The Coordination Chemistry of Two Peptidic Models of NFeoB and Core CFeoB Regions of FeoB Protein: Complexes of Fe(II), Mn(II), and Zn(II)

Often necessary for efficient Fe(II) trafficking into bacterial cell, the Feo system is a vital transporter for many pathogenic bacteria and indispensable for proper development and survival in the host organism during infection. In this work, we present the metal-binding characteristics of the peptidic models of two putative Fe(II)-binding sites of E. coliFeoB: L1 (Ac-477IMRGEATPFVMELPVYHVPH496-CONH2) being a fragment of the Core CFeoB region located between the transmembrane helices and L2 (Ac-38VERKEG43-CONH2), which represents the ExxE motif found within the NFeoB domain.
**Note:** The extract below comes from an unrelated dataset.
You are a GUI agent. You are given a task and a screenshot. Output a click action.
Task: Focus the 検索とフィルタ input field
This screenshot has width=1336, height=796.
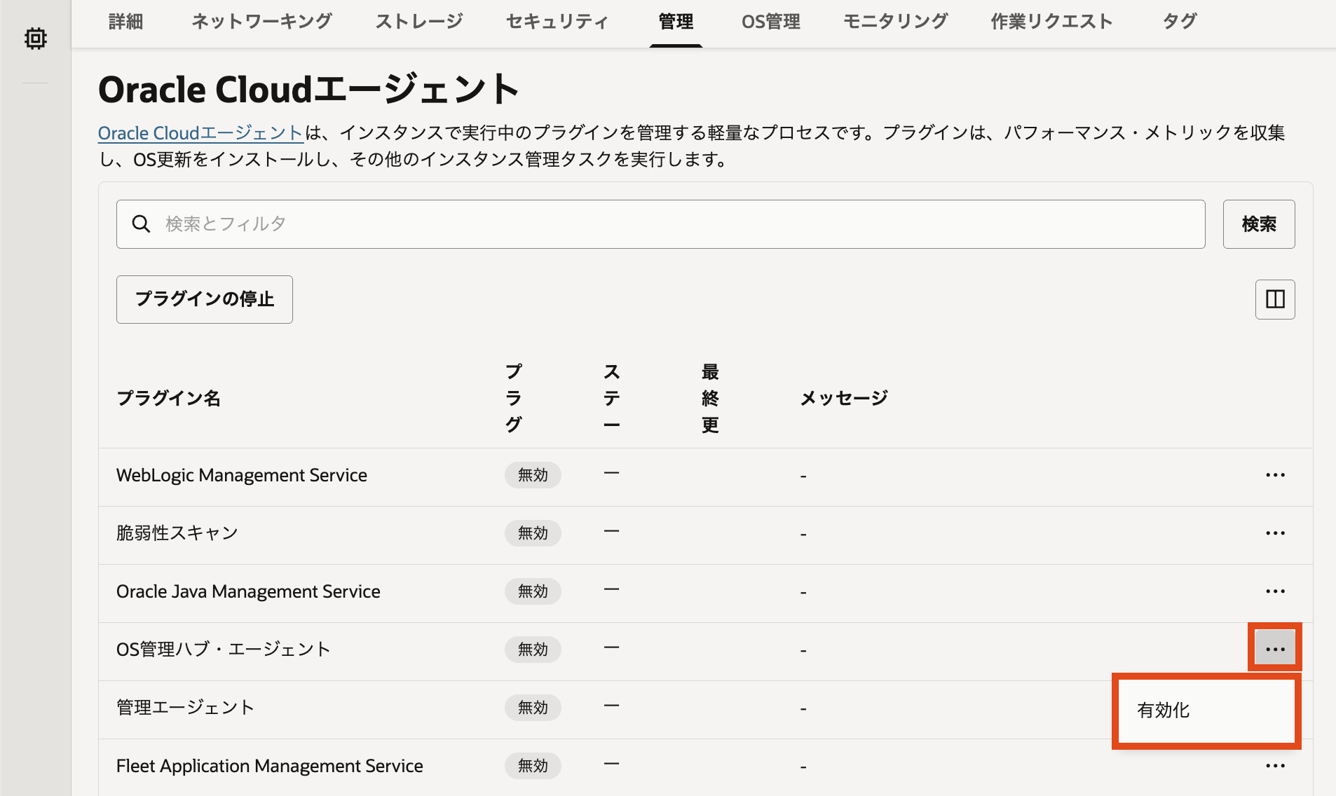(660, 224)
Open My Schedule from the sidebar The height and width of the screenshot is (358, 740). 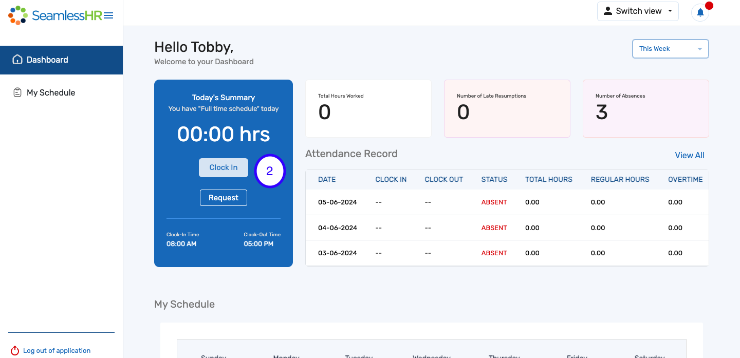click(51, 92)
With a variety of physicochemical methods, such as potentiometry, mass spectrometry, NMR, and EPR spectroscopy, we have determined the stability constants and metal-binding residues for the complexes of Fe(II), Mn(II), and Zn(II) with two ligands, L1 and L2, acting as models for the Core CFeoB and ExxE motif. We compare their affinities toward the studied metal ions with the previously studied C-terminal part of the protein and discuss a possible role in metal trafficking by the whole protein.